Mr. Brown and my friend had mistaken ideas of value. One’s word is of infinitely more worth than money. If money is lost, more money and just as good is to be had, but if you pledge your word and do not redeem it, you have lost something that cannot be replaced. It is intangible perhaps but nevertheless valuable to you. A person who cannot be depended upon, by others, in time becomes unable to depend upon himself. It seems in some subtle way to undermine and weaken the character when we do not hold ourselves strictly responsible for what we say.
And what a tangle it makes of all our undertakings when people do not keep their promises. How much pleasanter it would be and how much more would be accomplished if we did not give our word unless we intended to keep it, so that we would all know what we could depend upon!
When we think of honor we always think of duty in connection with it. They seem to be inseparably linked together. The following incident illustrates this.
Albert Bebe, a French resident of San Francisco came home from the battle front in France. He had been in the trenches for two years and for four months in an advanced position, a “listening post” only 60 yards from the German trenches. Marie Bebe, the soldier’s little daughter, was very much excited over her father’s coming and objected to going to school the next morning. She thought she should be allowed to stay at home on the first day of her father’s visit. But her mother said: “No! Your father went to fight for France because it was his duty to go. You must go to school because that is your duty. Your father did his duty and you must do yours!” And Marie went to school.
If everybody did his duty as well in the smaller things, there would be no failures when the greater
duties presented themselves.
The Farm Home (11)
October 20, 1919
The American Forestry association has sent out a plea to make a great national road of memory of the Lincoln Highway,6 by planting trees, in memory of our national heroes, all along its 3,000 miles.
Besides using our native trees, it is planned to bring over and plant Lombardy poplars from France, chestnut and oak from England, and cherry and plum from Japan.

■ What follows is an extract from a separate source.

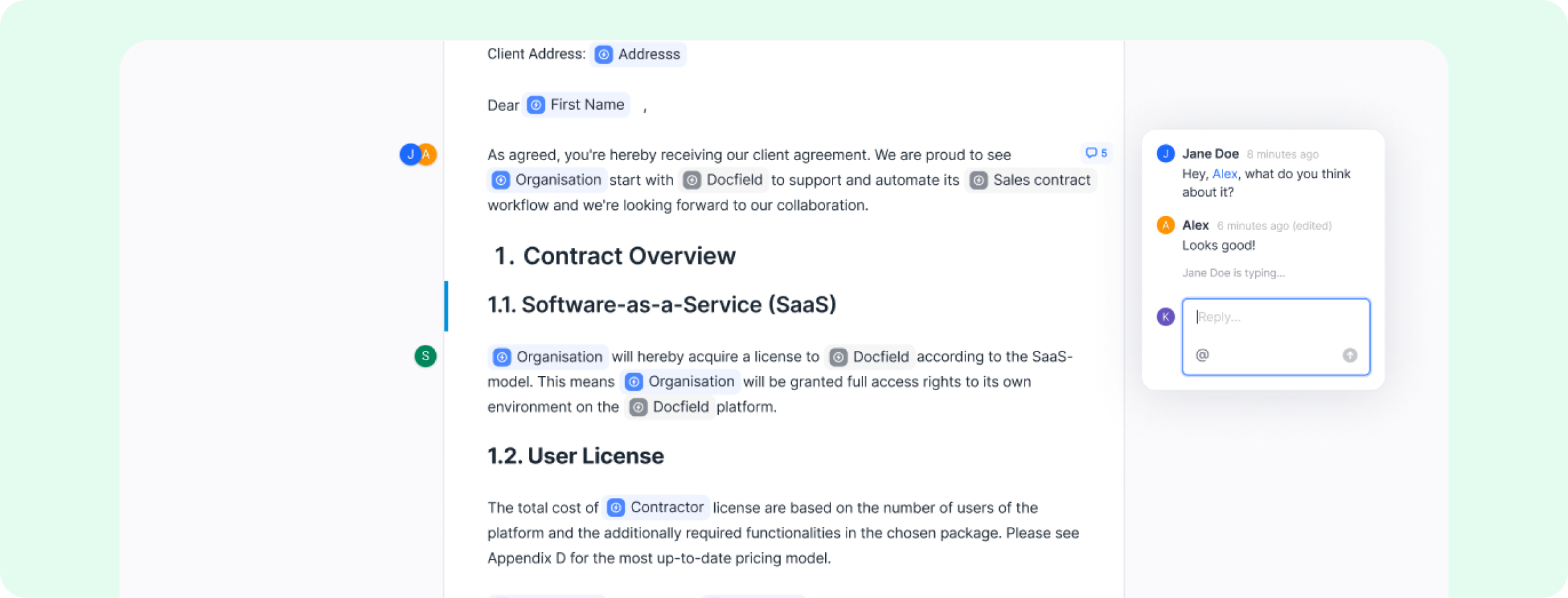This screenshot has height=598, width=1568.
Task: Click the Sales contract field chip
Action: (1030, 180)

This plan for making a living memorial to American heroes, has been endorsed by councils of Daughters of the Confederacy, and the Department of the Interior and the Forestry Department are aiding in the work.
For sentimental reasons alone such a memorial would be most wonderful, for while in life our heroes stood between us and danger, their memory would in this way still hover over us and give us comfort and pleasure, linked ever more closely to us by our loving thought, in the planting and care, of the living, breathing monument, which will reach across our common country from coast to coast.
As an example, such a great, national, tree bordered highway might help us to realize the unnecessary ugliness of most of our country roads and perhaps in time they also may be tree embowered and beautiful.
Motoring on the Ozark highway the other day I passed over a long stretch of the road where the large, beautiful native oak and walnut trees had been cleared away from beside it, leaving the roadway unshaded, bare and ugly. A little farther on, I came to a place where the farmers on each side had set out young walnut trees in even spaces along the road in an attempt to put back the beauty and usefulness which had been destroyed by cutting down the forest trees.
It seems such a pity that we can learn to value what we have only thru the loss of it. Truly “we never miss the water ’till the well runs dry.”